● **Work order**
From the first line of the records below, transcribe each line exactly up to and including the one with "The image size is (576, 625)."; pictures stay out.

--- START ---

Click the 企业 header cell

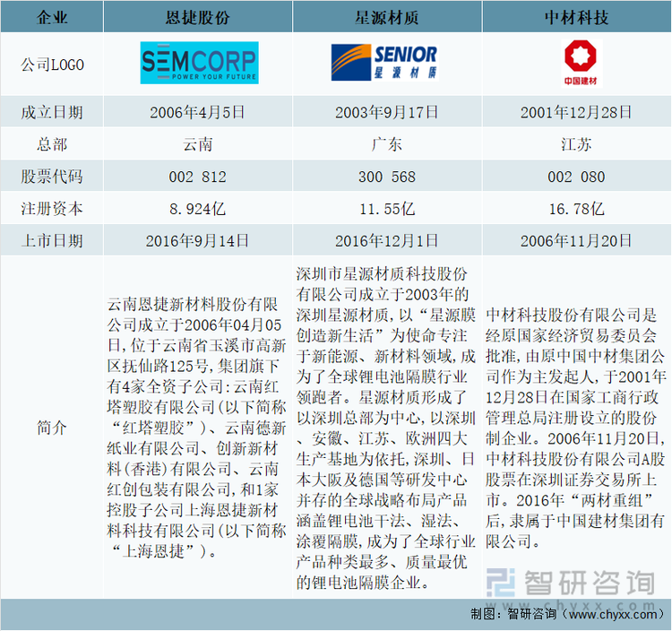tap(52, 16)
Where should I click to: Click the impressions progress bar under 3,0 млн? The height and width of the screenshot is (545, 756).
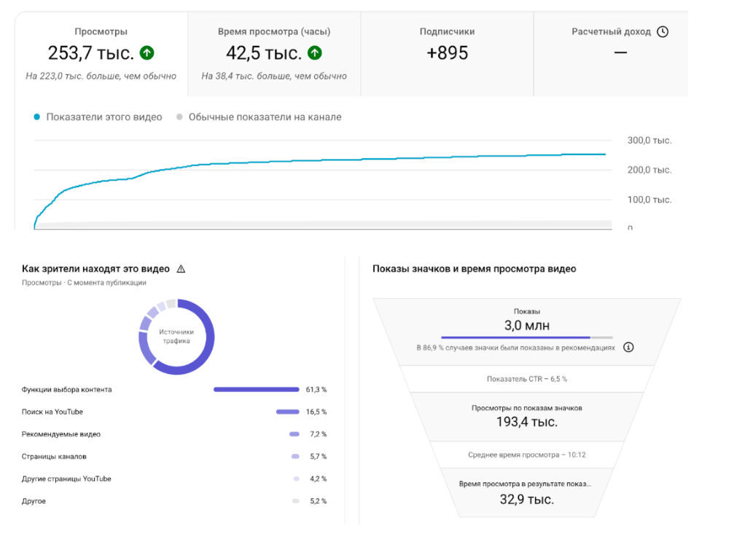[x=526, y=337]
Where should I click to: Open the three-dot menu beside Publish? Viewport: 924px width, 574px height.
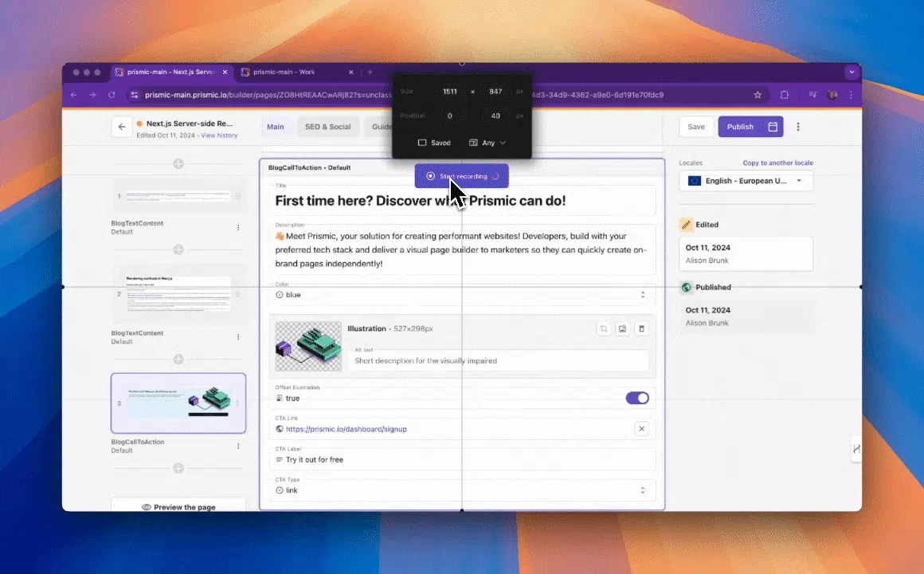click(798, 127)
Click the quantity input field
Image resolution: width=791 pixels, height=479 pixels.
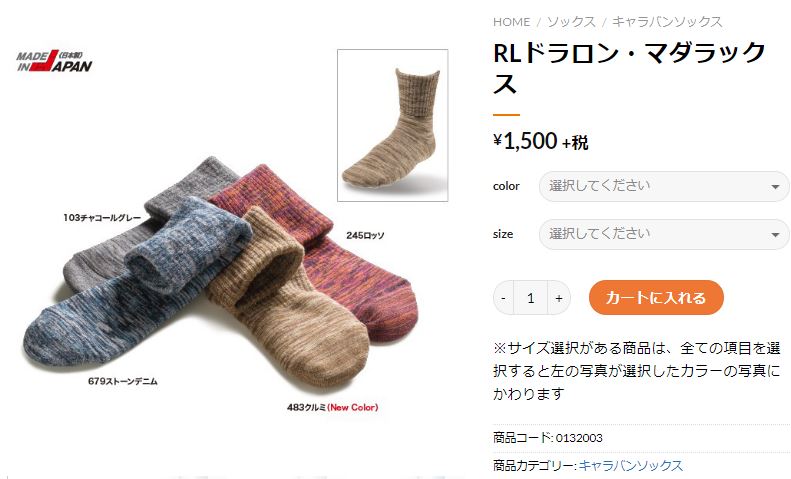[531, 298]
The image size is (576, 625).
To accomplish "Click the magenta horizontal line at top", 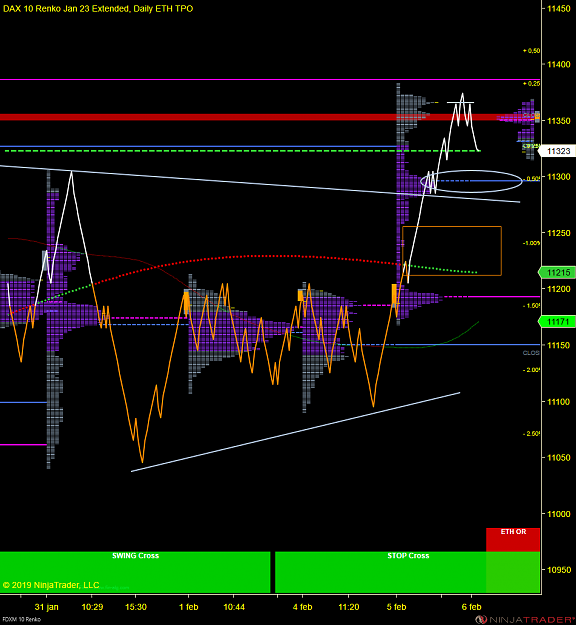I will click(x=270, y=80).
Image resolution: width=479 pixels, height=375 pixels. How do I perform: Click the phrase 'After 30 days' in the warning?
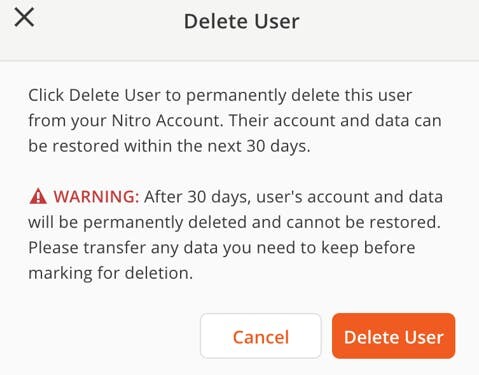point(197,197)
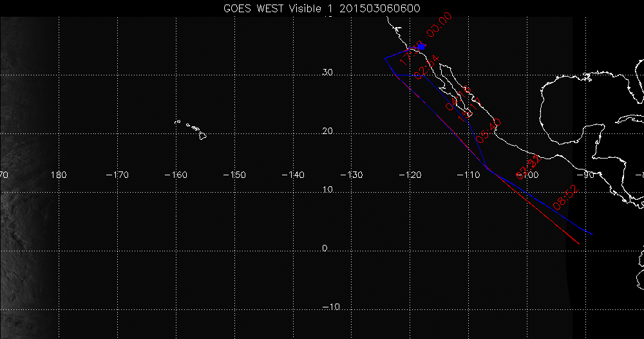Click the 02:54 time marker
The height and width of the screenshot is (339, 644).
click(x=426, y=68)
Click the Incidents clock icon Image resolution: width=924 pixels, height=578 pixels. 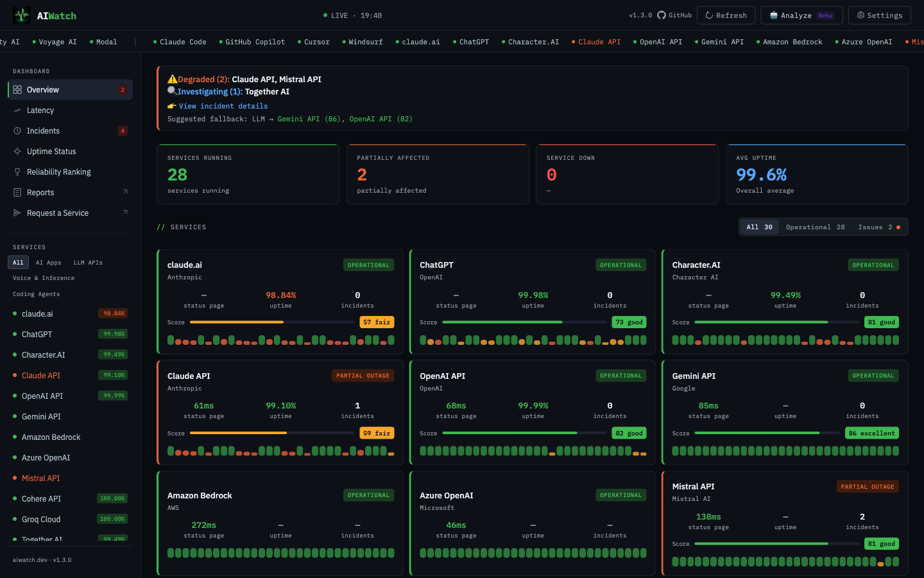[x=17, y=131]
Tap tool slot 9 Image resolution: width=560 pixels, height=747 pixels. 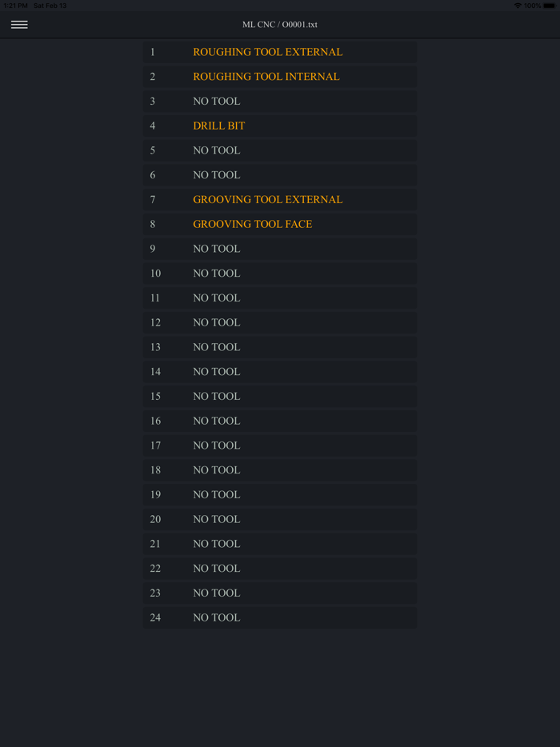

--- END ---

● **Exercise output**
Click the 企业 header cell

tap(52, 16)
Where should I click to: Click the impressions progress bar under 3,0 млн? The height and width of the screenshot is (545, 756).
[x=526, y=337]
Where should I click to: Open the three-dot menu beside Publish? Viewport: 924px width, 574px height.
click(798, 127)
Click the quantity input field
Image resolution: width=791 pixels, height=479 pixels.
[531, 298]
The image size is (576, 625).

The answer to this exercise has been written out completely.